As well as being a relay team-mate, world 200m champion Lyles is also a rival to Coleman, with both planning to double up and run the 100m and 200m in Tokyo.
But Lyles, who has a personal best of 9.86 seconds over the shorter distance and has admitted to an uneasy relationship with Coleman in the past, takes no pleasure from his compatriot’s possible ban.
“You don’t wish anyone to be missing tests – that is the quickest way to an accidental suspension. It hurts to see in the track world,” he said.
“The whereabouts system has been pretty easy for me. I believe I have had two instances where I missed tests, one their fault, one mine. They happened in completely different years and ever since then I haven’t had any missed tests.
“If you have missed one, definitely get someone to watch over that for you, to be that nagging voice in your ear.”
‘It comes down to a time and a place’
Lyles says he has also taken advice from his family and advisors about the best way to advance the campaign for racial justice and equality on sport’s biggest stage.
He attended a protest in Orlando in June, as similar events swept the United States and the wider world in reaction to viral video of the death of George Floyd in police custody in Minneapolis.

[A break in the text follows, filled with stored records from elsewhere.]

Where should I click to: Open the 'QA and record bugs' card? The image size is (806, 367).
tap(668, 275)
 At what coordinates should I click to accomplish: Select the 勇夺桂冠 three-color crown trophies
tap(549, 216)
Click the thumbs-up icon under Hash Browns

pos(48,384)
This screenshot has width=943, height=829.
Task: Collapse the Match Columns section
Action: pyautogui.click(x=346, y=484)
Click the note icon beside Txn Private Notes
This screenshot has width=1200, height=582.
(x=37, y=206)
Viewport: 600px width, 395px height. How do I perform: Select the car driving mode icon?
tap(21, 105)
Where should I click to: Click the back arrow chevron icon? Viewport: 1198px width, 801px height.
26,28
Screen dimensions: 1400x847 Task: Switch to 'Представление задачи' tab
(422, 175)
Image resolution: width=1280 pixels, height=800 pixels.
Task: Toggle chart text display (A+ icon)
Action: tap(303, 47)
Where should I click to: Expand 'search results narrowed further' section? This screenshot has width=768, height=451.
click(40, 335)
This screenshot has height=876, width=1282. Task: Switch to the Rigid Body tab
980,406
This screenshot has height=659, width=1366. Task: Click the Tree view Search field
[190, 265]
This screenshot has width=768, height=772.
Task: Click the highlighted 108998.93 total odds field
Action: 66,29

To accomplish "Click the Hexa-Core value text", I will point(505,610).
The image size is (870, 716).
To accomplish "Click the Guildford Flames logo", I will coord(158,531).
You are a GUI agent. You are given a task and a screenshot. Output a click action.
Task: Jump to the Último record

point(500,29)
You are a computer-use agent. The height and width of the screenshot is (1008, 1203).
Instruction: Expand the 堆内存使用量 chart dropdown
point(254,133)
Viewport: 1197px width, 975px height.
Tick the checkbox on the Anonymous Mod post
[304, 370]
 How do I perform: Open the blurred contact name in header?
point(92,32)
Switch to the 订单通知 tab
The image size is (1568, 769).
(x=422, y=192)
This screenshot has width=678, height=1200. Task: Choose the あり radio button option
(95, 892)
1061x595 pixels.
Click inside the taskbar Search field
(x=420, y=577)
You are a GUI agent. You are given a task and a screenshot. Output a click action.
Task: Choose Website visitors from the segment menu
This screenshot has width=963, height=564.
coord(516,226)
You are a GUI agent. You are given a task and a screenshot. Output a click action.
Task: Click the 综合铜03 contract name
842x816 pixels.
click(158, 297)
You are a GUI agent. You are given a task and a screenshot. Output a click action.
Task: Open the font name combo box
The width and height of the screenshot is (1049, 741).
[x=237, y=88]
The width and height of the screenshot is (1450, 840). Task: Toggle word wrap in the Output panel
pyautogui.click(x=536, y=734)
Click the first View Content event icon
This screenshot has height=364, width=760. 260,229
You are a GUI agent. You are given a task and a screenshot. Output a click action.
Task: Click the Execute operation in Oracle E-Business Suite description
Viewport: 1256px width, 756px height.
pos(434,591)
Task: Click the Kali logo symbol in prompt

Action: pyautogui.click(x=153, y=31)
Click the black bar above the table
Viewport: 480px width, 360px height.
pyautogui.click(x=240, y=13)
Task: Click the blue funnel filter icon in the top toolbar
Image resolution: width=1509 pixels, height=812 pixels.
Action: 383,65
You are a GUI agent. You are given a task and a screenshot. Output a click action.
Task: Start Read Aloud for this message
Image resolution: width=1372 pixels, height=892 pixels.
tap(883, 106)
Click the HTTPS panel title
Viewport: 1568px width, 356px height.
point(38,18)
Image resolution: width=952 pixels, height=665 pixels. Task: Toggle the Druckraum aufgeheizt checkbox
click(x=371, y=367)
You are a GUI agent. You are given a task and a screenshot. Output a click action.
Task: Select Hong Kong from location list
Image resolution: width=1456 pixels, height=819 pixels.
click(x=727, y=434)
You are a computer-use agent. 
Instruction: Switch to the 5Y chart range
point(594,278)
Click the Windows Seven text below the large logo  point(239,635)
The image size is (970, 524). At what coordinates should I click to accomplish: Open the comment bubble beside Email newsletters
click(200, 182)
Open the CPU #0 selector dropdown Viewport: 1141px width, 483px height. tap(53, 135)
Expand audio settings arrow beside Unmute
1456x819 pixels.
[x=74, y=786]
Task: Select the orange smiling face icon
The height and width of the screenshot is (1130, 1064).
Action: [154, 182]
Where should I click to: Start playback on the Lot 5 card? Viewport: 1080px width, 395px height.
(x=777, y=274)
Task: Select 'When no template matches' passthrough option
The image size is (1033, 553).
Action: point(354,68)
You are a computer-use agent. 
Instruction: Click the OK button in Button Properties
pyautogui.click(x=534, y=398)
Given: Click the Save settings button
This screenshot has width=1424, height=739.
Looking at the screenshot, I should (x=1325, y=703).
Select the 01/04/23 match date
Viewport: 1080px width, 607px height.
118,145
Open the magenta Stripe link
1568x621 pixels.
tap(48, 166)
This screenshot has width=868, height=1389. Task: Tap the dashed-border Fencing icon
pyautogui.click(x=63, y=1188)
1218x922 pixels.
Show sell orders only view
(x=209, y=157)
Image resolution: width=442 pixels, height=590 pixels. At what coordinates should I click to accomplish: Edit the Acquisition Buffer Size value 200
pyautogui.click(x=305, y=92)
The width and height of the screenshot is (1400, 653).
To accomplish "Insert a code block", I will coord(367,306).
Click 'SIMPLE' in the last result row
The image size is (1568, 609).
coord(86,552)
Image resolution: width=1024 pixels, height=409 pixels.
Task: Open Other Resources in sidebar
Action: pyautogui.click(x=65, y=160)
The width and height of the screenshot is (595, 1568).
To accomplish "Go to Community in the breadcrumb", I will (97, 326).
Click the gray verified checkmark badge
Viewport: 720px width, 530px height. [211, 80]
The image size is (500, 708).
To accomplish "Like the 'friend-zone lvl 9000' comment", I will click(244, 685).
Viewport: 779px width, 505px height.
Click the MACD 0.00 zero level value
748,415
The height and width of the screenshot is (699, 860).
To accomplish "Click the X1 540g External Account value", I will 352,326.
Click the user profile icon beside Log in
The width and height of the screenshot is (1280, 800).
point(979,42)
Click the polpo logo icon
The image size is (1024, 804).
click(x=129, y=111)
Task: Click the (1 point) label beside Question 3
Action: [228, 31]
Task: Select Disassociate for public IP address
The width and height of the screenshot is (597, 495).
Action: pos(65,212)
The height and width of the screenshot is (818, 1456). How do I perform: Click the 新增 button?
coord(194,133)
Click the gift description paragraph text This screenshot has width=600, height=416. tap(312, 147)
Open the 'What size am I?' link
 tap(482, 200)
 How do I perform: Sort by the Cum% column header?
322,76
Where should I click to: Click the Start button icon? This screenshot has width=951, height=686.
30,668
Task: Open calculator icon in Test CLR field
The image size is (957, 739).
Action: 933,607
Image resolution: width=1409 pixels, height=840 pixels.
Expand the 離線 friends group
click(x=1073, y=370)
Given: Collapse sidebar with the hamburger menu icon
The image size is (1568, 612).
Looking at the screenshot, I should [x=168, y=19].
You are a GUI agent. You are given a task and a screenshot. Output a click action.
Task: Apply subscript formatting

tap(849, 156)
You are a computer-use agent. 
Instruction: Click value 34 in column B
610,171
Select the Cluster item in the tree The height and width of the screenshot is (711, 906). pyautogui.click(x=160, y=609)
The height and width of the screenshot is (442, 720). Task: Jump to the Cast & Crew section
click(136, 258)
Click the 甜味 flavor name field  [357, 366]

Lyles also revealed he had made significant donations to non-profit groups and is working with sponsors to make changes.
However, he says he believes that a high-profile symbolic gesture on the track or podium in Tokyo, which would violate Olympic rules, could be counter-productive.
“It comes down to a time and place – you want to make a statement, but you also want to be heard,” he said, citing how American football player Colin Kaepernick’s decision to take a knee during the pre-match anthem quickly became a partisan political issue.
“You don’t want something to overshadow what you are trying to say. Finding the right time to share your message is really important.
“I don’t think it is something I would do on the podium, but it is something I would do in interviews afterwards and on my social media.”
Hammer thrower Gwen Berry was placed on probation by the US Olympic committee after holding up a fist on the podium at the Pan American Games last year. US athletes have since petitioned the International Olympic Committee to change its rules on protest.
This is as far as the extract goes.